Cuando el hambre de cambio se volvió insoportable, aparecieron las «alternativas». Mauricio Macri y el PRO llegaron con globos amarillos y promesas de eficiencia empresarial, pero terminaron atrapados en un gradualismo tibio que no solucionó nada y un endeudamiento que profundizó el pozo. Más recientemente, la irrupción de Javier Milei y La Libertad Avanza prometió prender fuego el menú establecido con el logo del león y la motosierra. Sin embargo, en un giro tan predecible como doloroso, esa fuerza se radicalizó en sus formas y terminó salpicada por los mismos vicios de la vieja política, con denuncias de corrupción y un pragmatismo que los volvió parte de aquello que juraron destruir.

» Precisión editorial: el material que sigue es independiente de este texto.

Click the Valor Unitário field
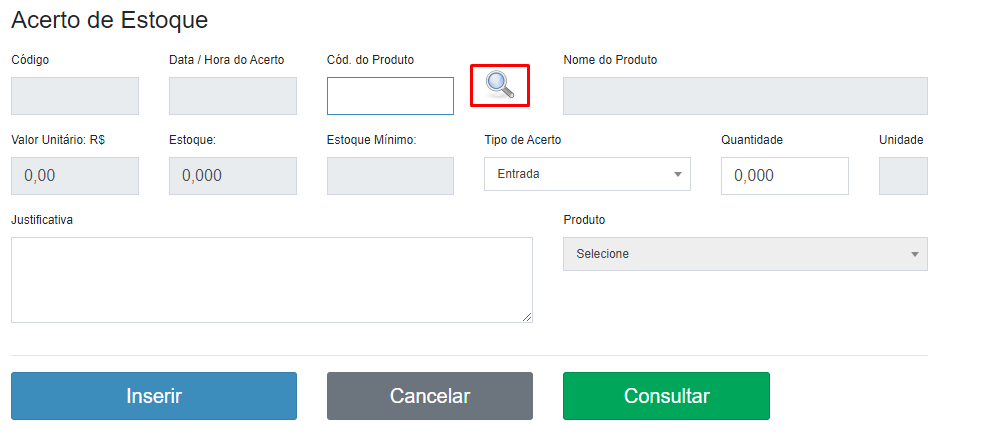This screenshot has width=984, height=437. coord(75,175)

Hoy, el horizonte hacia el 2027 parece empezar a dibujar una figura diferente: la de Dante Gebel. El comunicador y líder espiritual asoma como la posibilidad de una tercera vía que escape al binarismo degastado. Su perfil, alejado de las unidades básicas y los comités, propone un cambio de paradigma basado en la gestión de valores. El interrogante, sin embargo, sigue siendo el mismo de los últimos cincuenta años: ¿podrá una nueva cara romper la inercia de un país que siempre termina cocinando lo mismo? Si la Argentina no logra generar una alternativa real y sólida, seguiremos sentados en este avión a la deriva, resignados a elegir entre el pollo reseco o la pasta pegajosa, mientras el resto del mundo ya aprendió a comer otra cosa.